Тиберий и после свержения Сеяна находился в основном за пределами Рима. Однажды533
он все-таки отправился в Рим, но прежде чем достиг его, повернул назад и скончался в Мизене.534 Место Сеяна занял, что достаточно удивительно, Макрон, он точно так же был единоличным гвардейским префектом.535 Все дела проходили через его руки, но он всегда находился вблизи императора. В Риме не было ни одного абсолютного правителя. Было бы уже ко времени позаботиться о преемнике, как всегда делал Тиберий в свои лучшие годы.
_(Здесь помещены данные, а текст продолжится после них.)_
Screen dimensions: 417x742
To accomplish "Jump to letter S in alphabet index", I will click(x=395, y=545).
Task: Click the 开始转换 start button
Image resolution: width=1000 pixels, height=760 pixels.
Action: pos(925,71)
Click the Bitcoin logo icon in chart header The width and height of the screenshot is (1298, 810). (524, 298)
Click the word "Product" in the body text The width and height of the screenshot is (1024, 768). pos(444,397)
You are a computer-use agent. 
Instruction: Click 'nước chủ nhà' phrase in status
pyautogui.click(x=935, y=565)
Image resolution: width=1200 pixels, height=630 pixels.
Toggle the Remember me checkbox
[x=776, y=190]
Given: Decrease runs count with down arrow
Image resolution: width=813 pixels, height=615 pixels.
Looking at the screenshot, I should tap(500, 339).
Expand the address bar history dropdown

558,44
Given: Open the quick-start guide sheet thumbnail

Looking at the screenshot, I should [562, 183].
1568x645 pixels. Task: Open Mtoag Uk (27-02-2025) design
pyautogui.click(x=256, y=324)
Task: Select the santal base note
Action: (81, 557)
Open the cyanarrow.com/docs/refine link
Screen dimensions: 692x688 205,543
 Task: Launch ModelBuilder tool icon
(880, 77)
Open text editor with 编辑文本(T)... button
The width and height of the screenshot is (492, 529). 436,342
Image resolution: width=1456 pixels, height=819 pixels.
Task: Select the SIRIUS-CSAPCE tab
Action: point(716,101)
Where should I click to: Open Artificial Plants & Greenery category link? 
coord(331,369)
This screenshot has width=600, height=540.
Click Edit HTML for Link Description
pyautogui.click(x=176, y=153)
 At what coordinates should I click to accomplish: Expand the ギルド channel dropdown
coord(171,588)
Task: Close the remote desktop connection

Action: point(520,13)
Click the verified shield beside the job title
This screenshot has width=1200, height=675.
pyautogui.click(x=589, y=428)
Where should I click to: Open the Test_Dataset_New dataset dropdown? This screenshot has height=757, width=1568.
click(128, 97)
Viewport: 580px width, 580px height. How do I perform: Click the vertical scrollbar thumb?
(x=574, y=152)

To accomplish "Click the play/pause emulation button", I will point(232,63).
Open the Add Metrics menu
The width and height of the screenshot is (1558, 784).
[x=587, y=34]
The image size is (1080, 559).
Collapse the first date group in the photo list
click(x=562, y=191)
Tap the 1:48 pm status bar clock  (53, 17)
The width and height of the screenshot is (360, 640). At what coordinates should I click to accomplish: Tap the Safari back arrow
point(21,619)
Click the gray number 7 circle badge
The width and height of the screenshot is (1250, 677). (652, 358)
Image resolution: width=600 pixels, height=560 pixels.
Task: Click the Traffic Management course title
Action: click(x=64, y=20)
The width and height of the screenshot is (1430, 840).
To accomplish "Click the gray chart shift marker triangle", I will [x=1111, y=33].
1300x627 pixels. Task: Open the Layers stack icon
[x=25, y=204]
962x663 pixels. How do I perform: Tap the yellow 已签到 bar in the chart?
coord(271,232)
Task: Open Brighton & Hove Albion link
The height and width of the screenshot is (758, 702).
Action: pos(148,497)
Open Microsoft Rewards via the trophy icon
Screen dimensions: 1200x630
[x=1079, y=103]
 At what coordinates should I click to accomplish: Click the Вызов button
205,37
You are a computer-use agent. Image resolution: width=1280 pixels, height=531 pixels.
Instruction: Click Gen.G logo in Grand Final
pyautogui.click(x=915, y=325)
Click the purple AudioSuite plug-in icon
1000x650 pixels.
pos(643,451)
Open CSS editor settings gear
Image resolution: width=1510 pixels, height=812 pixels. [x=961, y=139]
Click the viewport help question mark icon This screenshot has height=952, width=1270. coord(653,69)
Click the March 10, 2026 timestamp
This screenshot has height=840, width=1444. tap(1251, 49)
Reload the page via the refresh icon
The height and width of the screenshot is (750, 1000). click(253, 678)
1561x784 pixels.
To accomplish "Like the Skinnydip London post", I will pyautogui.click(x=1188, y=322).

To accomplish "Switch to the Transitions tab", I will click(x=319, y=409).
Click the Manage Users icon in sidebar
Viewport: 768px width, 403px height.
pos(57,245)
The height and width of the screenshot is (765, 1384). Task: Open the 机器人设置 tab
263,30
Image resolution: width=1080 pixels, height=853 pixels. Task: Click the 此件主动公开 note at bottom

Сейчас он этого не сделал. Было указано, что он в своем завещании назначил обоих внуков, Гая (род. в 12 г.) и Тиберия (род. в 19 г.), наследниками в равных долях; однако это нельзя воспринимать как определение преемника. Завещание было сугубо личным делом и не имело ничего общего с политическим правопреемством.536 «De tradenda re publica dubitavit», — говорят поэтому историки.537 Как раз этого о нем сказать нельзя. [MH. I162] Еще на смертном одре он снял с пальца перстень, чтобы передать его преемнику, долго размышлял и затем снова надел.538 Ему было все тяжелее принять решение. Наверное, он также предвидел, что правопреемство его старшего внука было бесспорным. Однако это самая большая ошибка из всех, в которых его упрекают. Он был знаком уже с юношей, которому было все-таки уже 23 лет. Если бы Тиберий выполнил свой долг, то он поставил бы рядом с собой, как Август в интересах государства (rei publicae causa), действительно делового человека. Тиберий этого не сделал, вопрос остался открытым. Если подходить к вопросу формально, то сейчас снова должен был бы произойти возврат к Республике, сенат должен был бы взять власть в свои руки: исключительная власть принципата закончила свое существование.Между тем вопрос о государственном строе не поднимался, и личность будущего властителя не вызывала сомнений. Сенат не волновался. Семья Германика была очень популярна в народе, поэтому в мыслях все убеждали себя в том, что сын Германика принесет счастье. Все говорило в его пользу, а не его 18-летнего кузена. С этим совпадали и интересы руководящих офицеров. Макрон сблизился с Гаем и завоевал его симпатии. Гвардейский префект, таким образом, был готов поддерживать Гая вместе с народом. Так что вопрос о смене правителя был легко улажен. Гай мог бы сразу после смерти Тиберия, 16 марта в Кампании, приказать провозгласить себя императором.539
Он этого не сделал. 18 марта сенат объявил Гая императором. По этому поводу царило всеобщее ликование, [MH. I163] но уже в этом кроется неприятный момент. Управлять и быть управляемым — это серьезные вещи: в этом случае все представлялось в радостном свете. Все были обрадованы новым правителем, поскольку освободились от тяжелого гнета старого. Это было настоящее и оправданное чувство. Сначала всем казалось, что император удовлетворит все требования. Народ с удовольствием бы оскорбил память умершего императора.Гай этого не допустил, пусть даже обожествление, предложенное им, не было принято в сенате. Завещание Гай признал недействительным, что справедливо, поскольку чисто гражданское деление государственного имущества юридически было невозможным. Новый император целиком определил его себе и взамен по-дурацки усыновил кузена. Это был поступок безумного.
Прах матери и братьев был торжественно захоронен.540
Клавдия, следующего императора, и своих сестер Гай призвал ко двору. Старая Антония Младшая получила такие же почести, как и Ливия; состоялся большой семейный праздник. Сестры императора чествовались везде даже чрезмерно.541 Их имена были включены в слова клятвы, приносимой императору. У Друзиллы это имело отвратительную, чувственную подоплеку. Говорят, что Гай в припадке безумия хотел назначить сестру своей преемницей. Она умерла в результате преждевременных родов и, что невероятно, даже была причислена к божествам.Ни один император не признавал в такой полной мере прав сената, как Гай. Он откровенно объявил его сопровителем. С этих пор апелляции из сенаторских провинций шли только в сенат. Народ тоже не был обделен; была предпринята попытка восстановить устраненное Тиберием народное собрание.542
Этого, правда, не удалось сделать даже в его собственное правление. Политические клубы [MH. I164] в Риме вновь обрели свободы, налоги в Италии были снижены. Полупроцентный налог на распродажи (ducentesima auctionum) исчез.543 Управление финансами тоже стало в некоторой степени опять публичным. Август публиковал отчеты о финансовом положении державы, Тиберий этим не занимался, Гай опять возобновил эту практику, правда, эти отчеты никак не обсуждались.